Try not to worry. Somewhere in their mysterious, hormone- addled teen brains, they get it. Somehow all of what you have done and seen in your travels has expanded their horizons. And you can be fairly sure that when they turn a corner in Seattle and glimpse Rainier -- or later, when they turn other corners in different circumstances -- they will understand the significance of what it is they are seeing.
When you go
Getting there: BWI offers nonstop and connecting flights to Seattle-Tacoma International Airport.

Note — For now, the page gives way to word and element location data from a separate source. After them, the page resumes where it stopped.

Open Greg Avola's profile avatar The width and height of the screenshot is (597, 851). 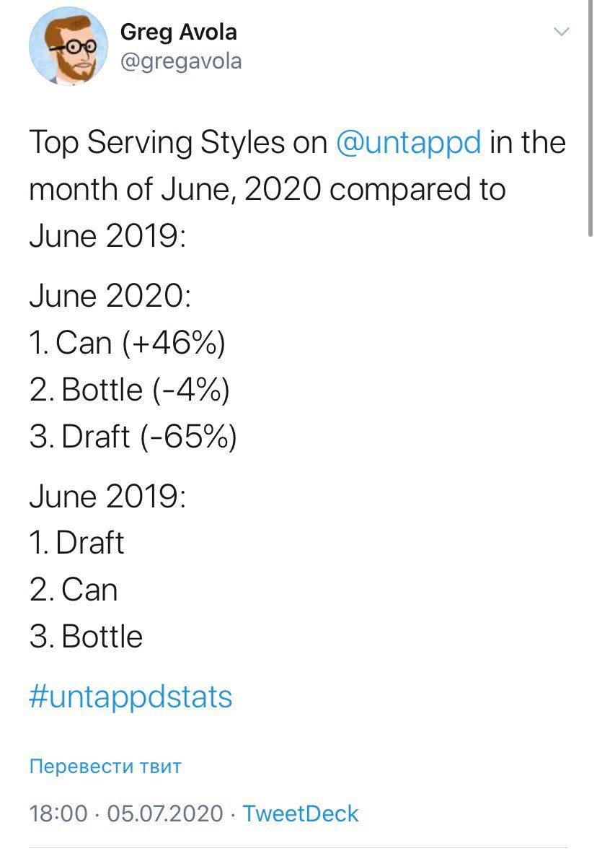68,47
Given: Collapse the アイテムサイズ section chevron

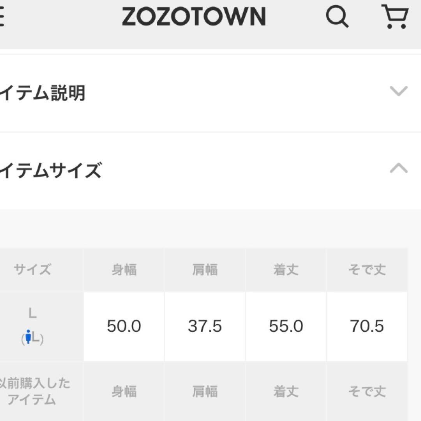Looking at the screenshot, I should click(398, 168).
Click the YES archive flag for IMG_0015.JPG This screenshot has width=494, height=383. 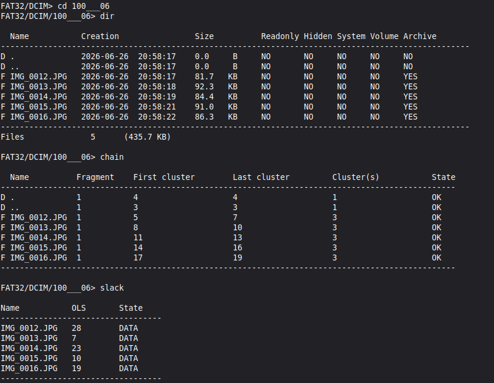[x=410, y=107]
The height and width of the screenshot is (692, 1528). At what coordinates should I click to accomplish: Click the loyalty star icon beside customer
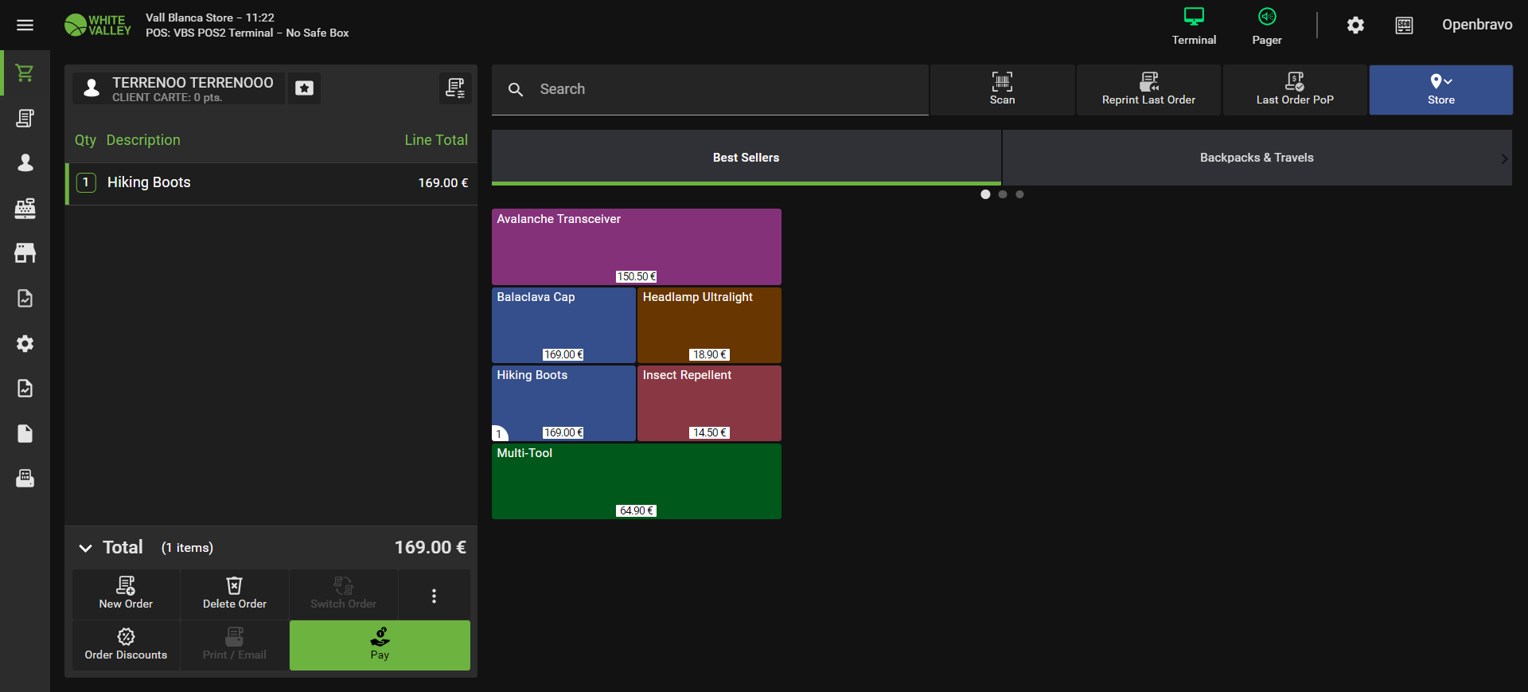click(304, 88)
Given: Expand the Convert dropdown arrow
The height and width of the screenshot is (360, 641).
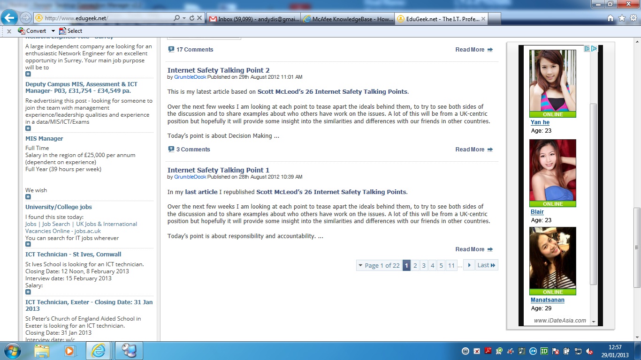Looking at the screenshot, I should point(53,31).
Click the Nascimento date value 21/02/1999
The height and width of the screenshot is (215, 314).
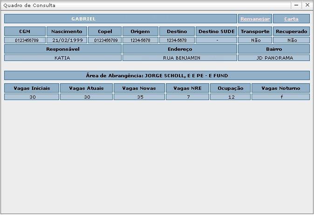coord(66,40)
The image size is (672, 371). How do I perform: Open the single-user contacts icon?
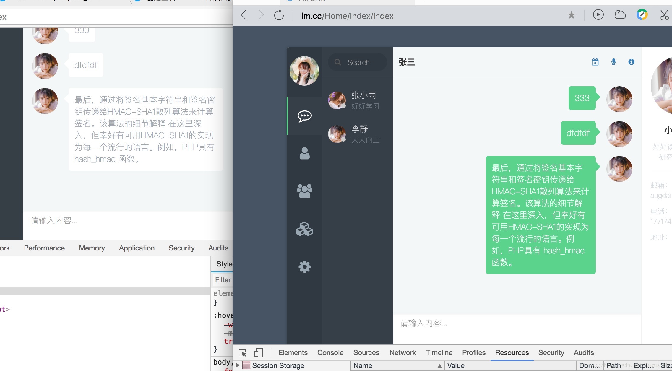coord(304,153)
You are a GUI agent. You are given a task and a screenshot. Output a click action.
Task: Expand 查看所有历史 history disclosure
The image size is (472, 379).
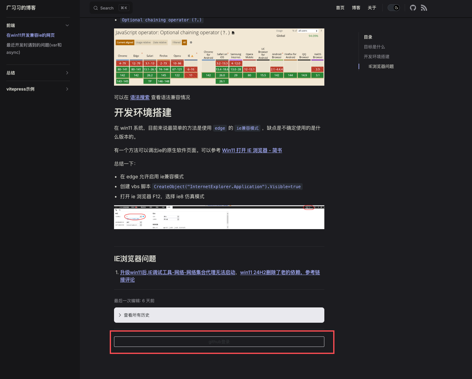coord(136,315)
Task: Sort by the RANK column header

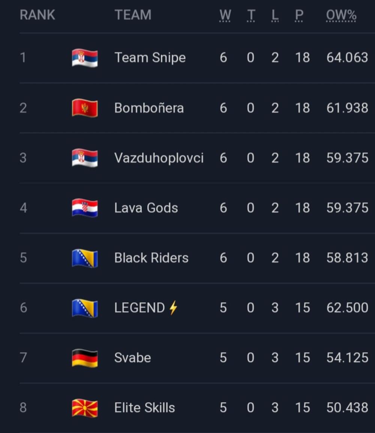Action: coord(37,15)
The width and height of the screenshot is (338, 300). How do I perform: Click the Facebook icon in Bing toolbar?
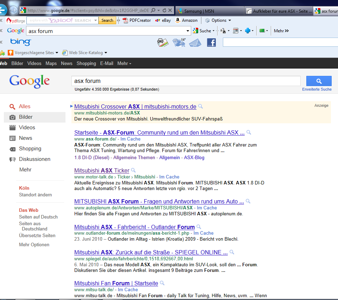click(211, 43)
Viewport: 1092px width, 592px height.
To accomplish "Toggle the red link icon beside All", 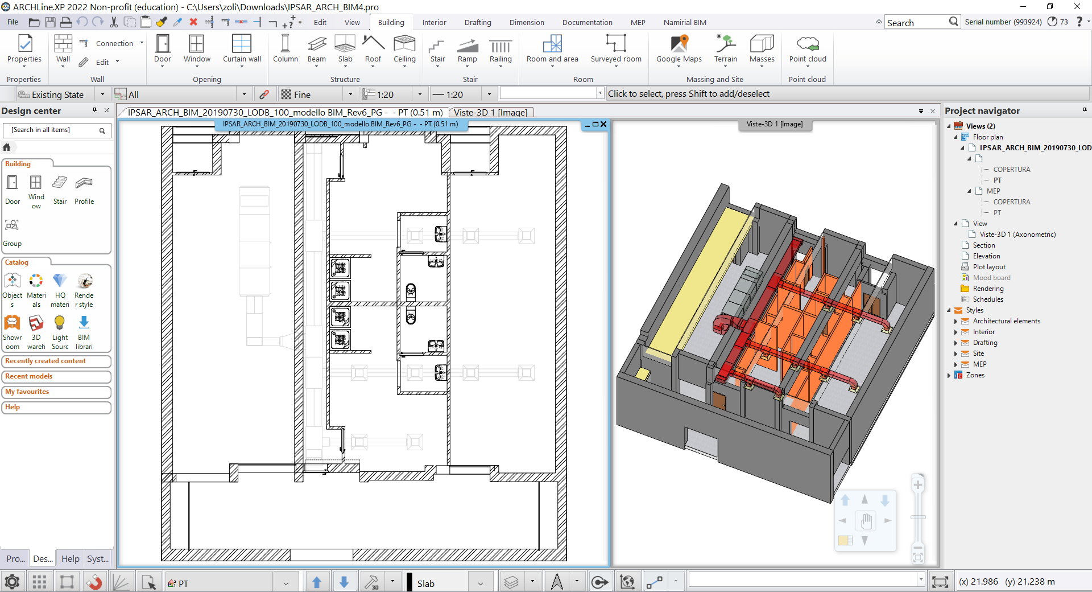I will pyautogui.click(x=264, y=94).
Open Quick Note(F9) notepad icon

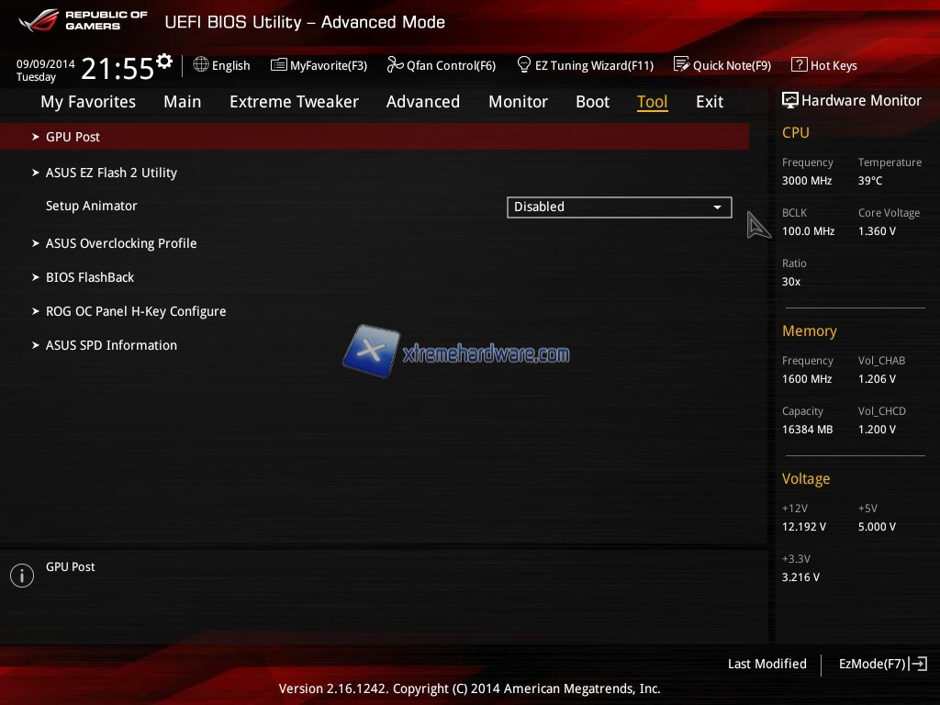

For ferry service from Anacortes to the San Juan Islands -- and elsewhere in the region -- contact Washington State Ferries: 206-464-6400; www.wsdot.wa.gov / ferries.
Bayside Cottages Orcas Island, 65 Willis Lane, Olga, WA 98279
* Seven rental units, six on private waterfront with wonderful views of Mount Baker. The well-appointed Beach House comfortably accommodated four adults and four children. Daily and weekly seasonal rates. Three nights at the Beach House in July cost $700. For summer stays, reserve months in advance.
Moran State Park, 3572 Olga Road, Olga, WA 98279
* The 5,252-acre park offers great hiking, cycling, fishing, boating and camping, along with spectacular views from Mount Constitution.
Orcas Island Eclipse Charters, Orcas Island Ferry Dock
* Three-hour whale-watching tours on the 56-foot Orcas Express. Cost: adults, $46.50; children under age 13, $31.
Experience Music Project, 325 Fifth Ave., Seattle, WA 98109
* Interactive museum where everyone can be a rock star. Open Sunday through Thursday from 10 a.m. to 5 p.m.; Friday and Saturday from 10 a.m. to 9 p.m.
* Admission: $14.95 to $19.95; children under age 6 admitted free.
Pike Place Market, Pike Street and First Avenue, Seattle, WA 98109
* Crafts, produce, fishmongers, restaurants and tons of tourists are found in this bustling marketplace, along with the original Starbucks, which opened in 1971.
Uwajimaya, 600 Fifth Ave. South, Suite 100, Seattle, WA 98104
* Asian supermarket, gift shop and food court in the International District. Open Monday through Saturday from 9 a.m. to 11 p.m., and Sunday from 9 a.m. to 10 p.m.
For more information about lodging, dining and activities in the San Juan Islands and Seattle, try these resources:
* Orcas Island Chamber of Commerce: 360-376-2273; www.orcasisland.org
* Washington State tourism office: 360-725-5052; www.tourism.wa.gov
* San Juan Islands Visitor Information Services: 888-468-3701; www.guidetosanjuans.com
* Seattle Convention and Visitors Bureau: 206-461-5840; www.seeseattle.org
An ideal day
5:30 a.m.: Drag yourself out of bed and down to the beach on Orcas Island to watch the sunrise over Mount Baker.
6:30 a.m.: Congratulate yourself on getting up so early, then go back to bed.
10 a.m.: Board the Orcas Express for a three-hour whale-watching excursion, and count yourself lucky if you see these extraordinary animals in their natural environment.
2 p.m.: Browse the shops in Eastsound, soaking up the laid-back vibe. Resist the urge to buy something tie-dyed.
3 p.m.: Head to Moran State Park and the Mount Constitution overlook for a panoramic view of the San Juans in all their glory.
5 p.m.: Relax at your rental house, contemplating nothing more strenuous than a drink and a nap. Later, walk down to the water and watch the kids explore the beach.
7 p.m.: Eat in, or head back to Eastsound and dine outdoors at Bilbo's Festivo Mexican restaurant. At the table with family and friends, consider holding forth on the benefits of travel and widening one's horizons, but then think better of it when you imagine the rolling of teen-age eyes that will ensue.
10 p.m.: It's still light out. Sit on the sun porch at the beach house and gaze at Mount Baker. If your trip to the Pacific Northwest included nothing more than this, it would be enough.